Screaming releases stress and even the small frightened scream you do at a jump scare is enough to relieve the buildup of anxiety and stress in the body.  Focus is entirely on the horror movie and not on the viewers situation, giving them a reprieve of sorts during and for a short time after the movie.
With the rise of true crime podcasts, spurred on by people’s desire to “understand the darker side of our nature”  and, podcasts in general, one genre has popped up and risen to popularity over the last four years, the audio drama podcasts.  A good majority of audio drama podcasts have a hint of the unusual, or the horrific, or the quirky in them.  The truly good audio drama podcasts have a mixture of both thematic elements and characters that the listeners care about and are invested in.
When listening to a good audio drama podcast, there’s always something that catches your attention.  It could be the idea of an unheard-of town in the middle of the desert that just isn’t quite normal. Or a reporter who started out doing slice of life stories who gets embroiled with an enigmatic professor chasing around conspiracies through clues on old tapes, or a dusty research archive in the middle of London that is host for unspeakable eldritch horrors. There’s something about the series that is quirky and keeps you coming back weekly or bi-monthly.  They are stories where, for anywhere between 12-30 minutes the listener is transported and are able to forget about anxiety or the stress of real life and just enjoy the interactions throughout the storyline.

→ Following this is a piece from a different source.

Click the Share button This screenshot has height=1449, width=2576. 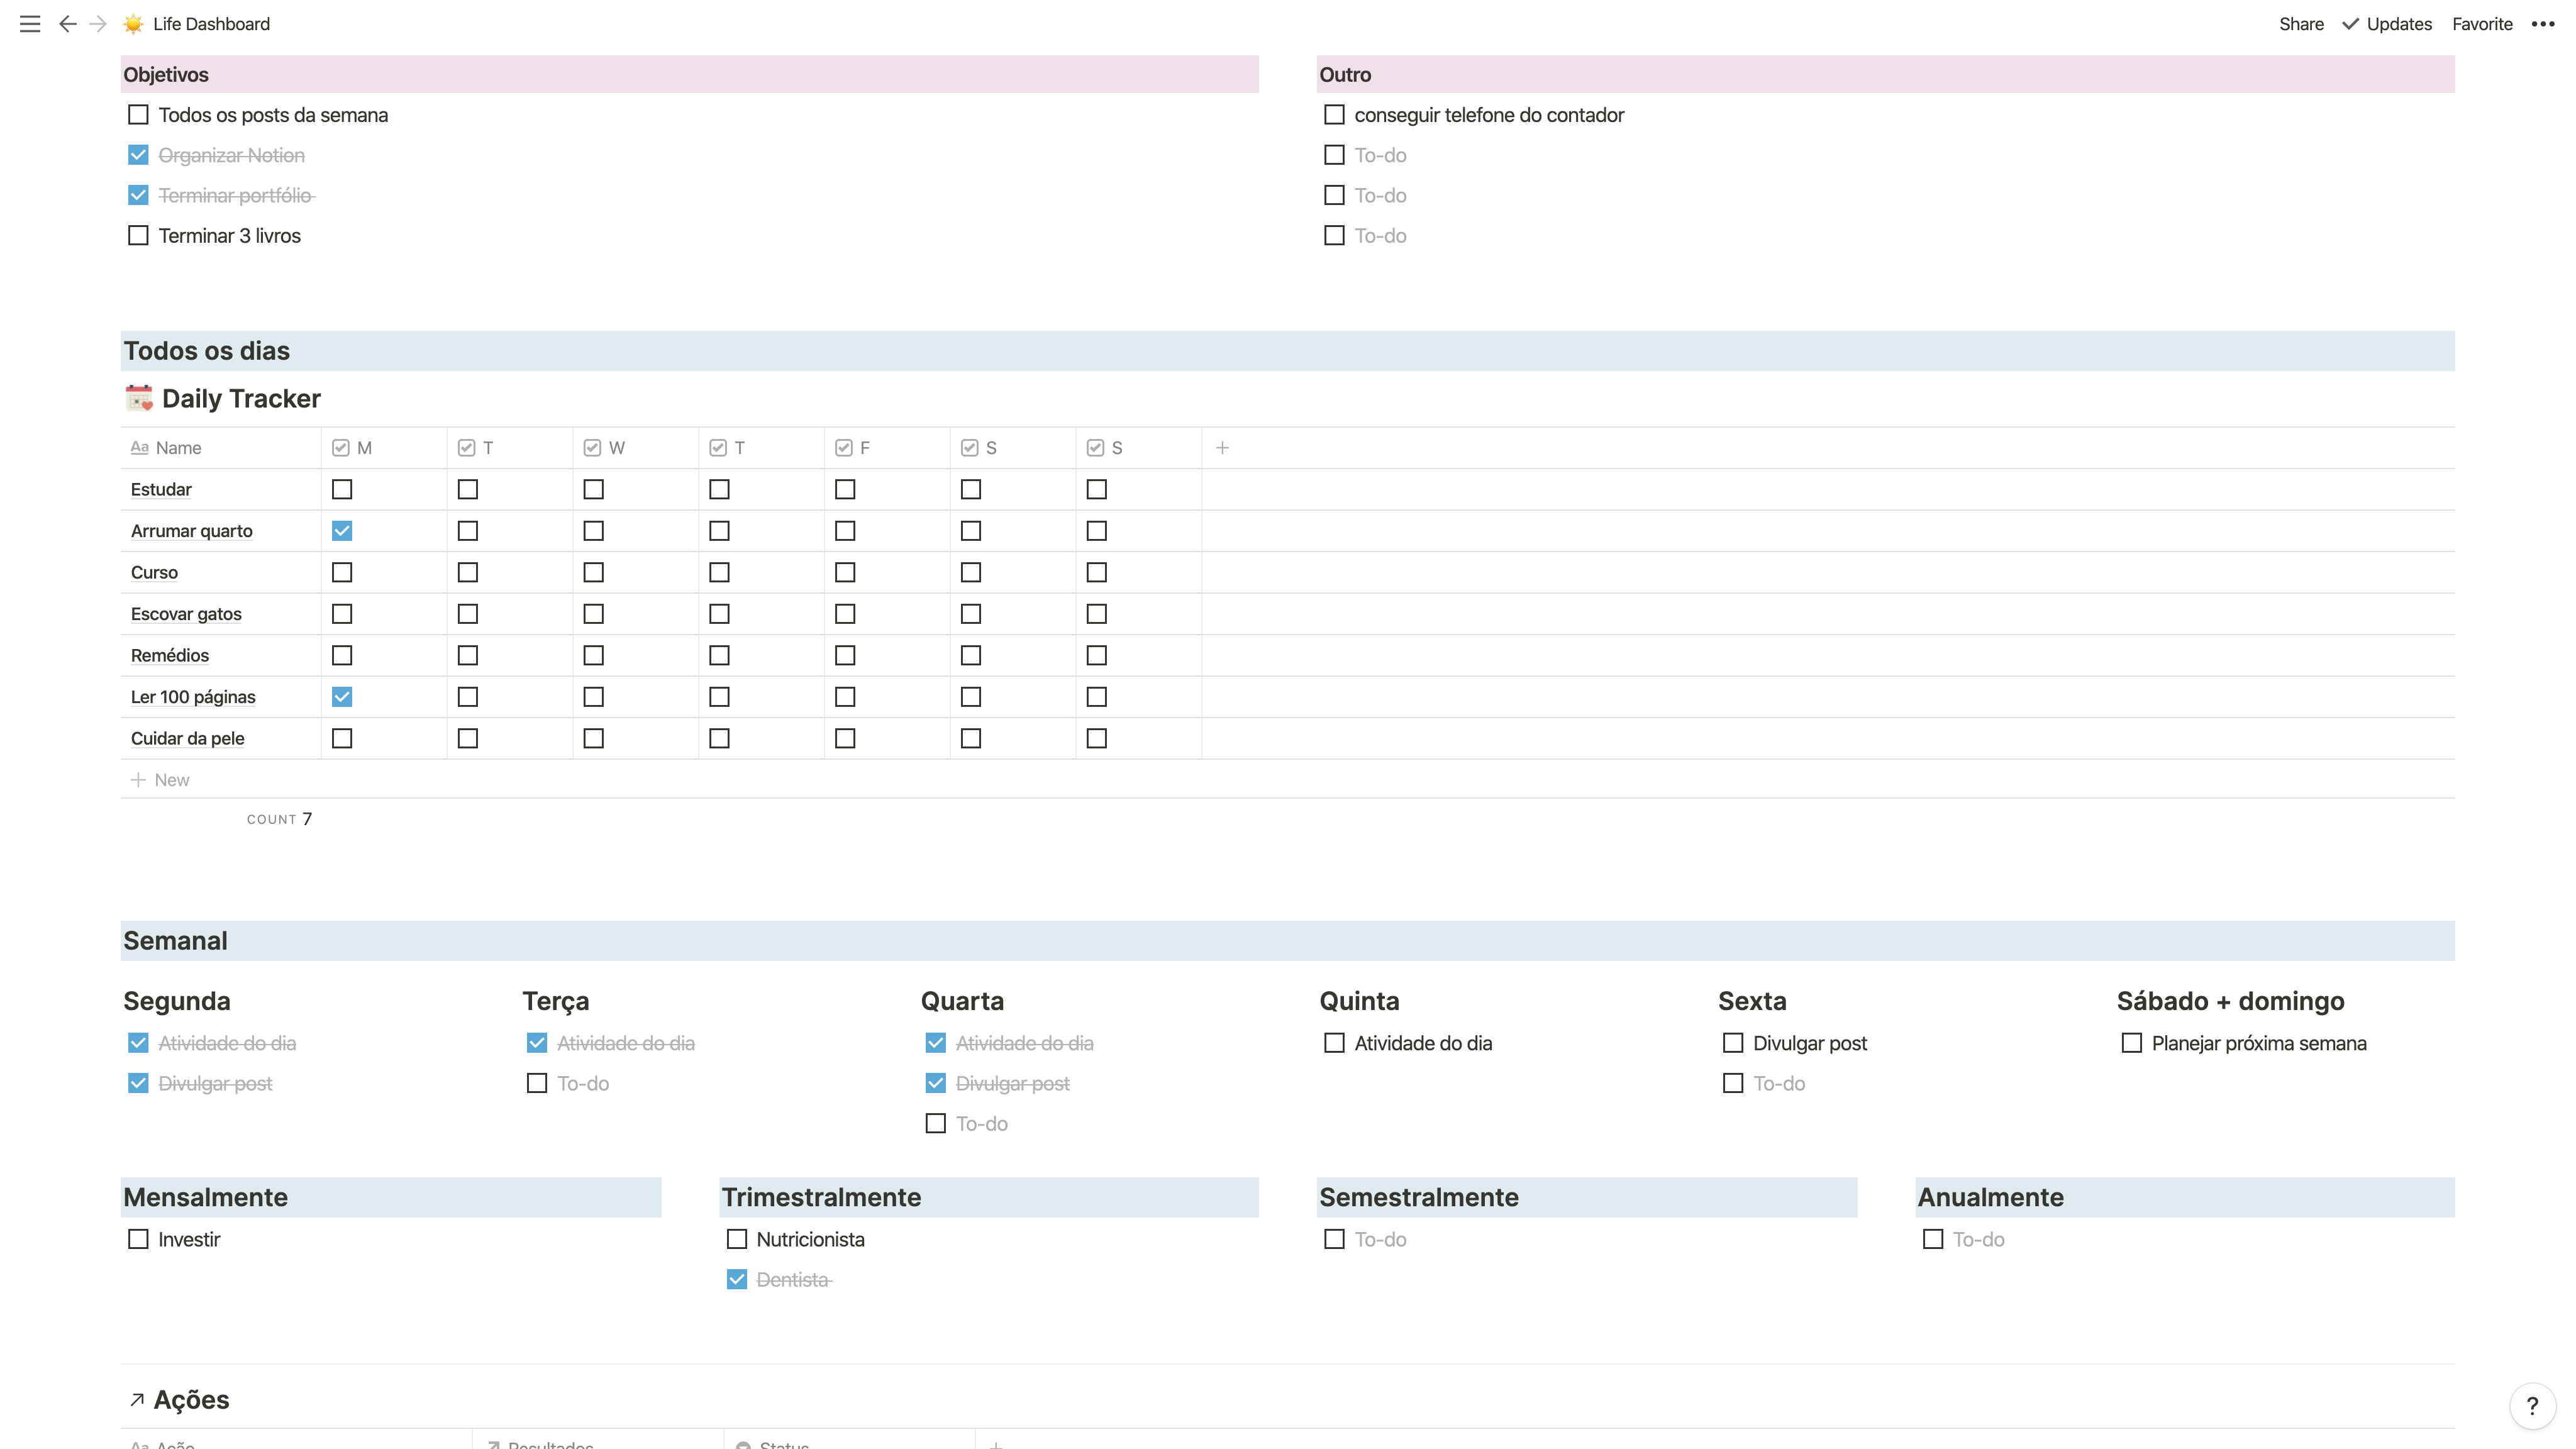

Then, like any truly compelling show, the characterization pulls you further into the story and soon listeners are invested in the characters, they empathize with the shy footfall jock who’s an empath and his journey of self-discovery and happiness, or the crotchety old WW2 vet who cares more about his best friend than even he wants to admit or the genius lonely girl on a spaceship who’s only friend becomes the soldier who was sent to contain and confine her.
Like television, we are shaped and changed by our interaction with these characters, we become invested, empathetic to their trials and tribulations and, especially now with the lack of new content on television due to Covid, these audio dramas are quickly becoming our escape from reality, our need to find an escape are quickly putting these shows, as well as horror anthology podcasts and as always, the true crime podcasts, higher and higher onto the charts as more and more people are turning to podcasts for their escape. And that’s a good thing. Because, these shows are good!  They’re very good and deserve to be recognized a legitimate media, not just some person in a closet.  There is heart and soul and talent and emotion tied up in these podcasts and the love the creators have for their creations, for the people who love their creations, comes out in every episode.
If you haven’t tried audio drama podcasts, I would encourage you to do some searching.  There are so many varieties from horror, science fiction, fantasy, faux true crime, supernatural, and comedy.  Personally, I am a sucker for the horror and supernatural, but all the examples mentioned come from audio drama podcasts I love.  If you have listened to audio drama podcasts, what are your favorite?  Drop them in the comments below, share the love for these amazing works of art.  There might be one that someone hasn’t heard of before.  And always, if you do love your podcast artists, show them love. Most podcasts have a Patreon, but they also love word of mouth.  Tweet, discuss, leave comments, get your favorite podcasts known to the world.  They deserve it.